The Dow Jones has soared 27% higher in 2013. Boeing can take credit for pumping the blue-chip index across the 16,000 mark, as the Dow's strongest performer jumped 87% higher. Boeing's 787 Dreamliner jumbo jet looked mighty risky 52 weeks ago but is now turning into a golden goose. Boeing has added 424 points to the Dow index all by itself this year. Take this star performance away, and the Dow wouldn't have hit 16,000 quite yet.

But a few Dow stocks missed the rally. These are the Dow's three worst performers in 2013:

% Change Year-To-Date

Dow Points Moved YTD

Boeing

76.5%

424

AT&T

5.2%

4

Caterpillar

-5.6%

-67

IBM

-6.7%

-129

Data from Yahoo! Finance.


It's obviously impossible for every (or indeed any) other stock on the index to keep up with top performer Boeing. But these three stocks missed the Dow rally by a country mile; Caterpillar and IBM even broke Warren Buffett's first law of investing: "Don't lose money."

So what's wrong with these supposed blue-chip stocks?

AT&T started the year in fine form, but dropped away from its Dow-tracking habits in April. The company met Wall Street's earnings estimates in that month's first-quarter report, but smaller and hungrier telecoms started digging into AT&T's traditionally enormous new contract sign-ups. That troubling trend never really let up, and AT&T is facing a difficult year in 2014. That's plenty of reason to keep Ma Bell's investors off of the Dow's general gravy train.

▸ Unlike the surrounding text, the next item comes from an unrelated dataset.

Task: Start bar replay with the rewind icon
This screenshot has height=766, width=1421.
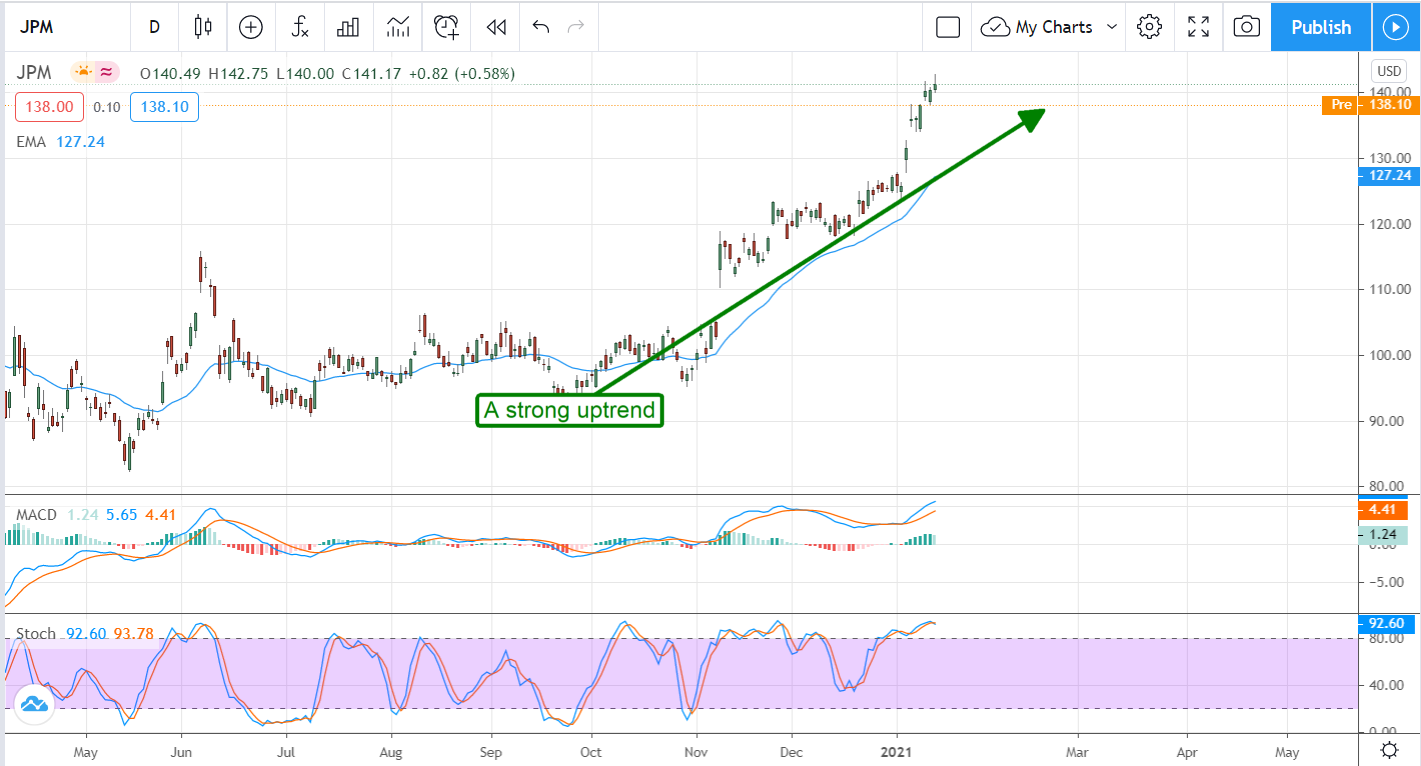Action: tap(495, 27)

Caterpillar's troubles started even earlier. The builder of construction machinery has missed analyst targets in each of its last four earnings reports, driven by a soft market for mining equipment. Caterpillar spent $8.6 billion on mining specialist Bucyrus in 2010, only to see the bottom fall out of a seemingly solid market. This poorly timed deal is holding Caterpillar back three years later, helping this stock take 67 points off the Dow in 2013.

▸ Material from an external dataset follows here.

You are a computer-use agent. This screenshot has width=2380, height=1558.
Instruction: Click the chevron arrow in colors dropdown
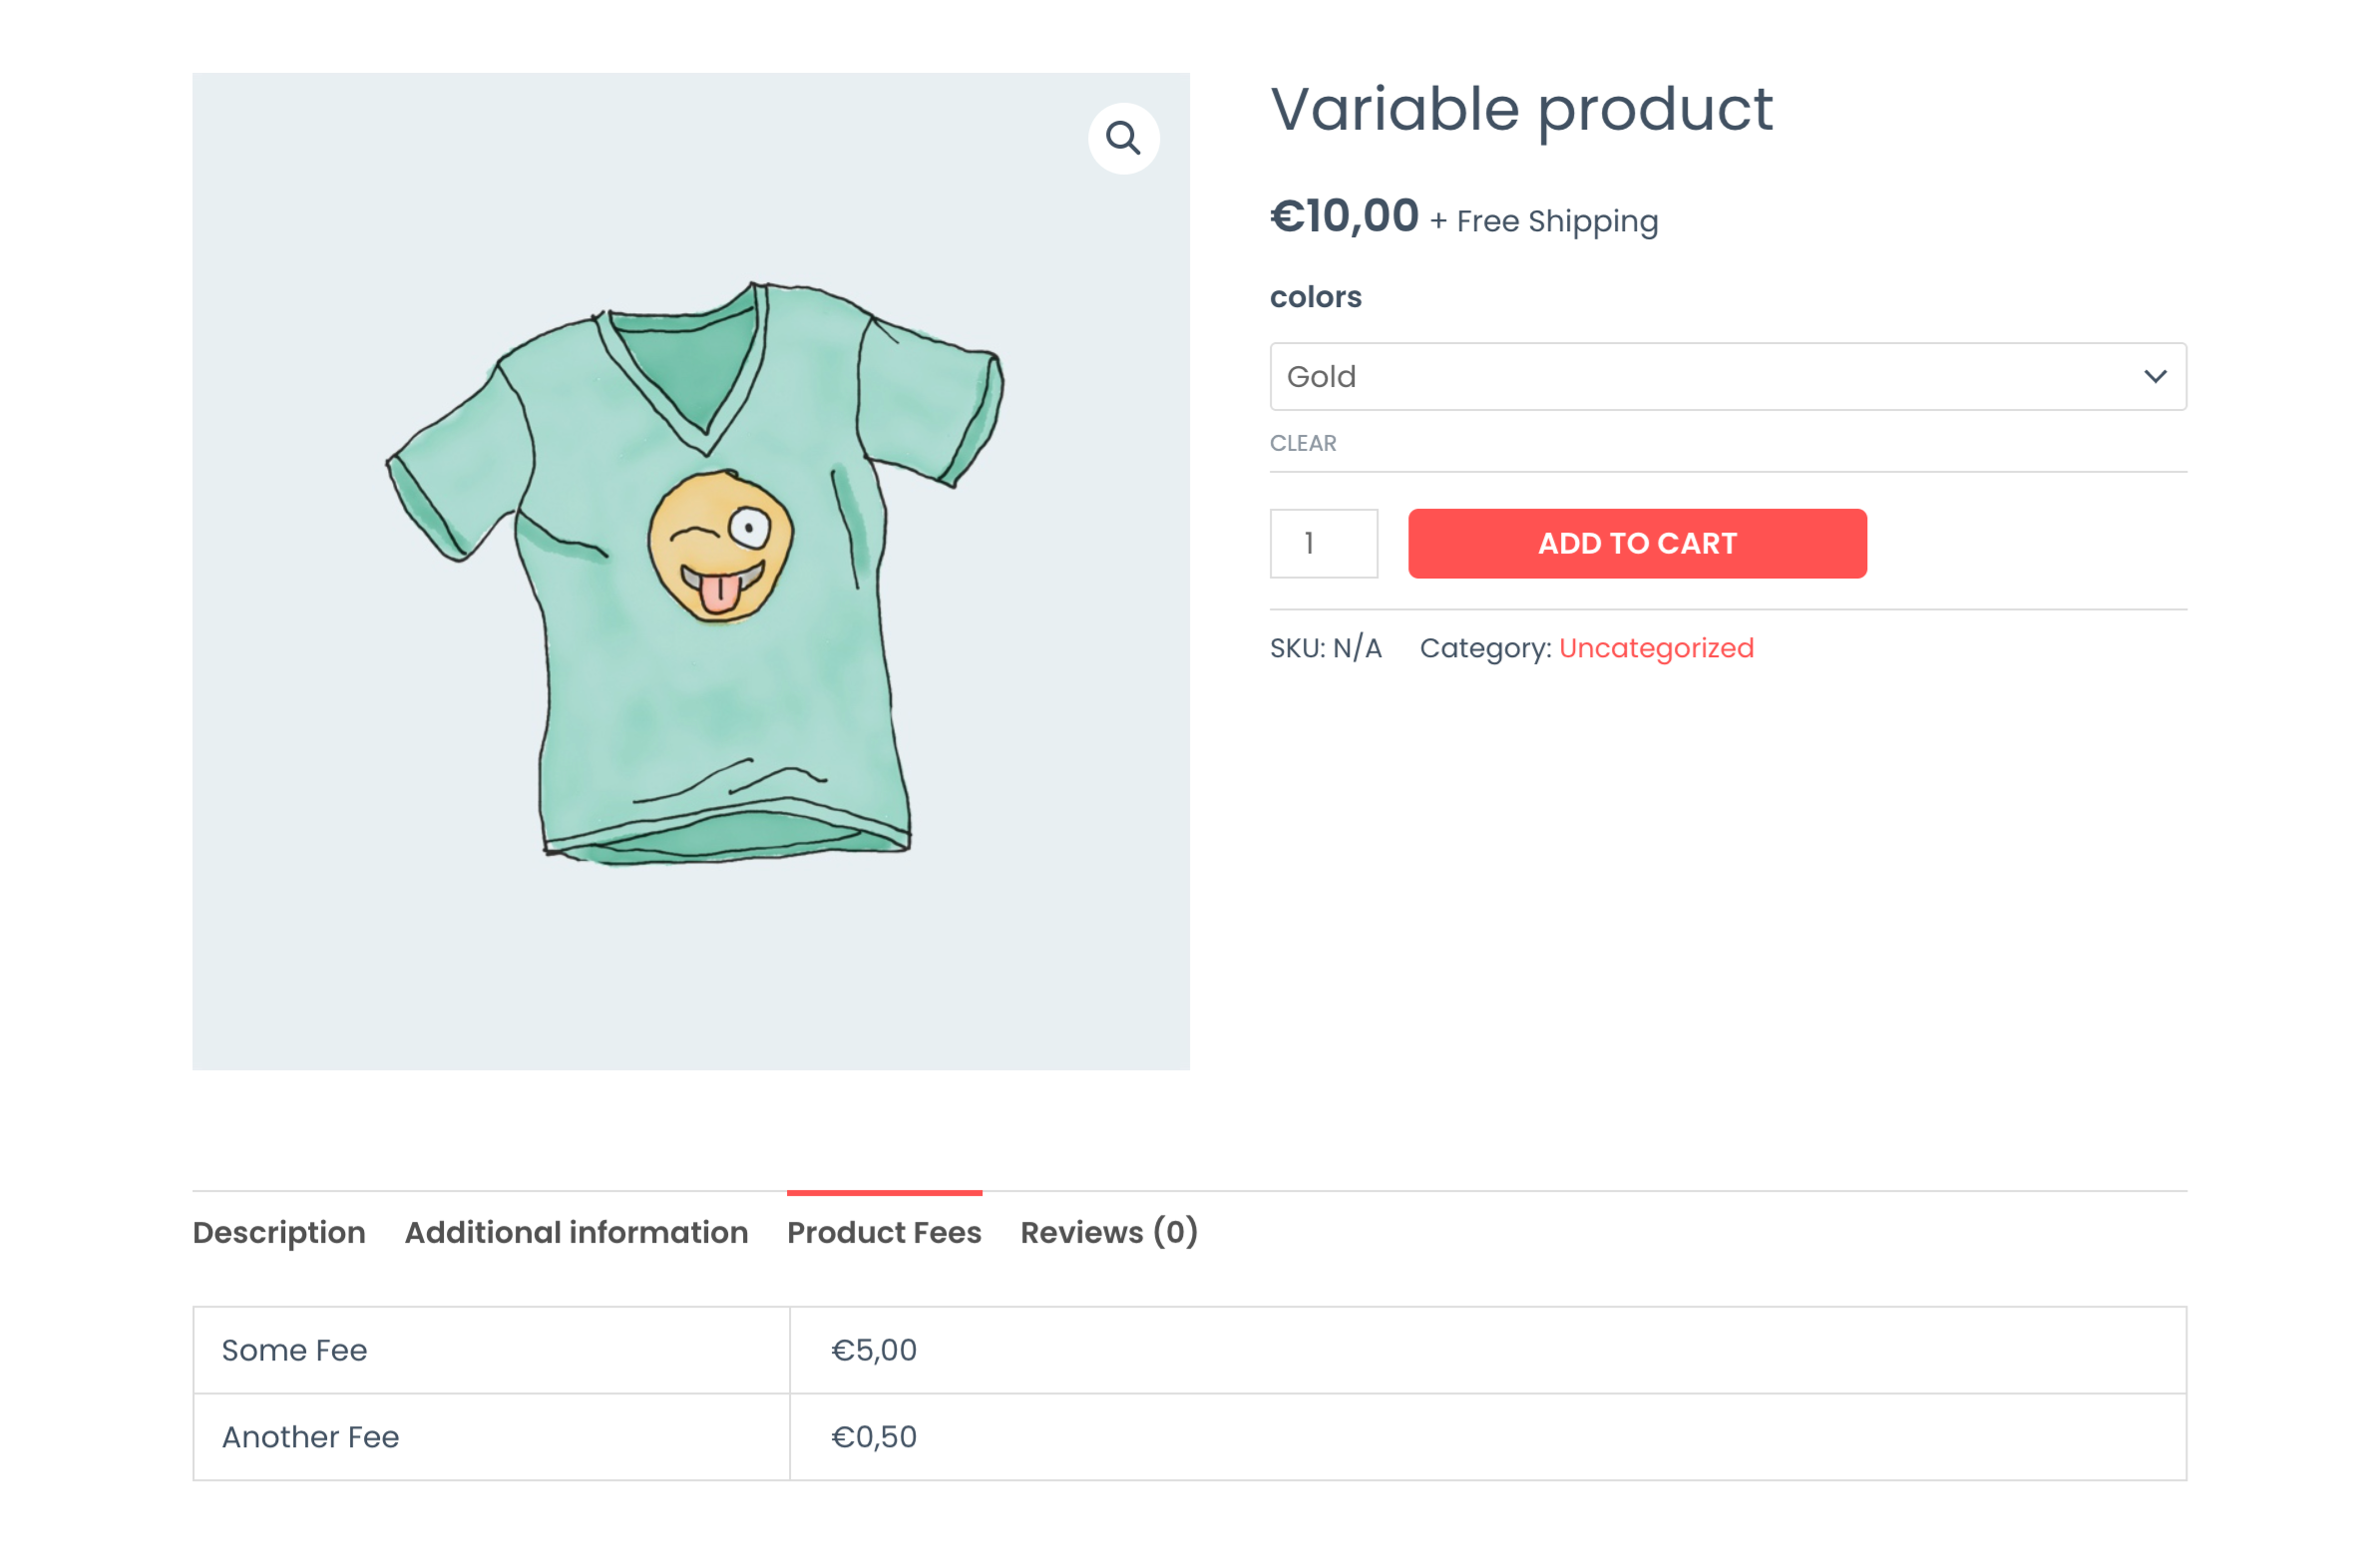point(2154,377)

And the bigger they are, the harder they fall. IBM has combined the Dow's worst performance with one of the index's heaviest weights to slash 129 points off the index.

Big Blue changed hands at the helm at the start of 2013 as longtime CEO Sam Palmisano handed the rudder to current chief Ginni Rometty. Rometty is taking IBM in a slightly different direction, moving away from Palmisano's ideal of selling everything any information technology customer could need. The new focus on software and services, with a heavy dose of cloud computing, is poised to drive healthy growth for the long term. But these big changes often hurt in the short run, and IBM investors have panicked accordingly.

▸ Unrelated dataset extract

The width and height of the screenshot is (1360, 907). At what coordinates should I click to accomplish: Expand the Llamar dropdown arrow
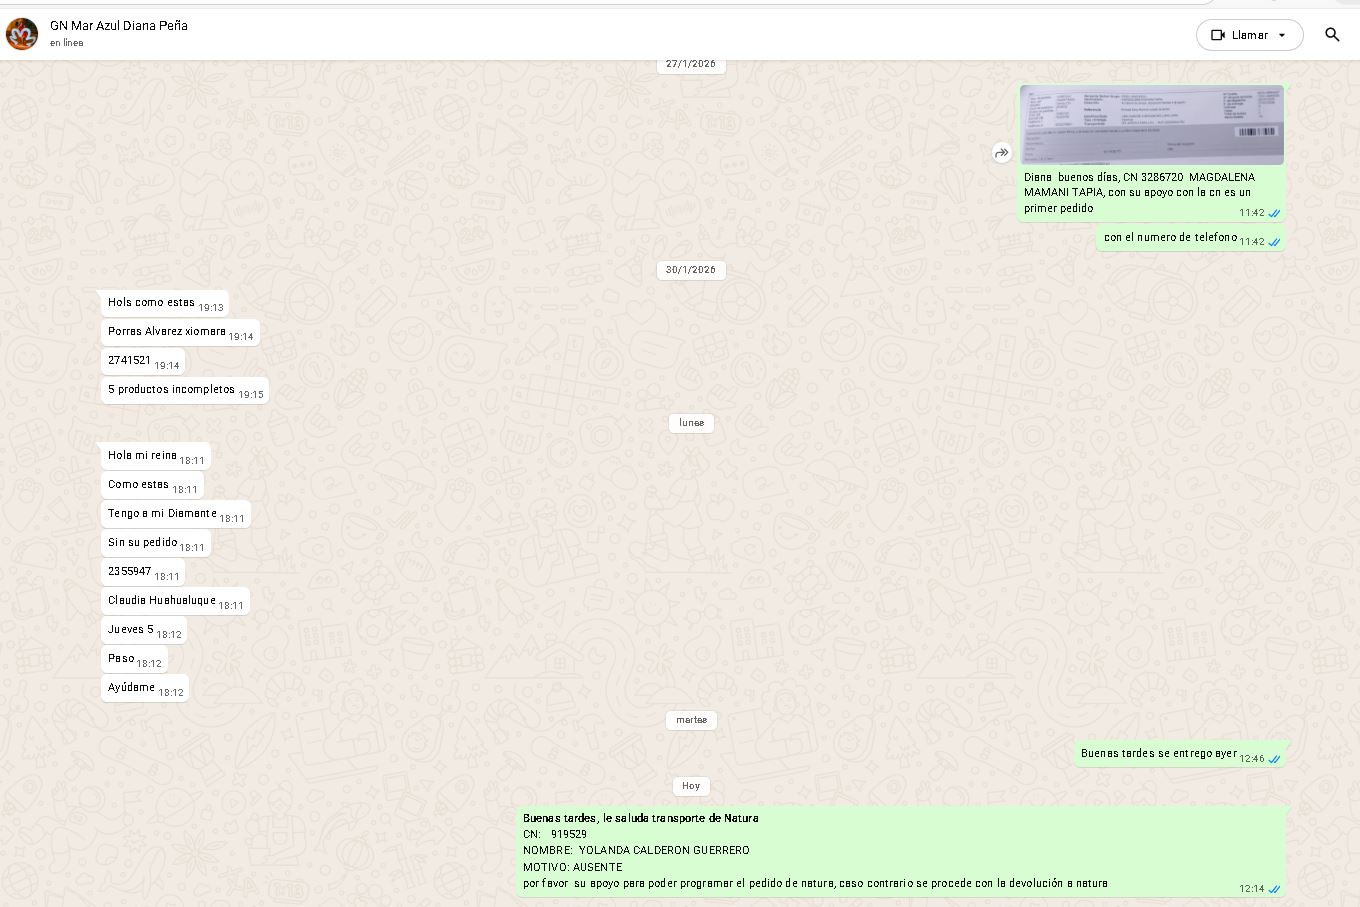click(1282, 35)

Of these three Dow Jones underperformers, I think AT&T faces the greatest challenges moving forward. Caterpillar's future will depend on squeezing blood from the mining assets, while hoping for a solid turnaround in the global economy.

IBM is more in the driver's seat than the other two Dow laggards. I believe Ginni Rometty's long-term vision is just about correct, and IBM could very well pull a Boeing-style turnaround in 2014 as the plan gains traction.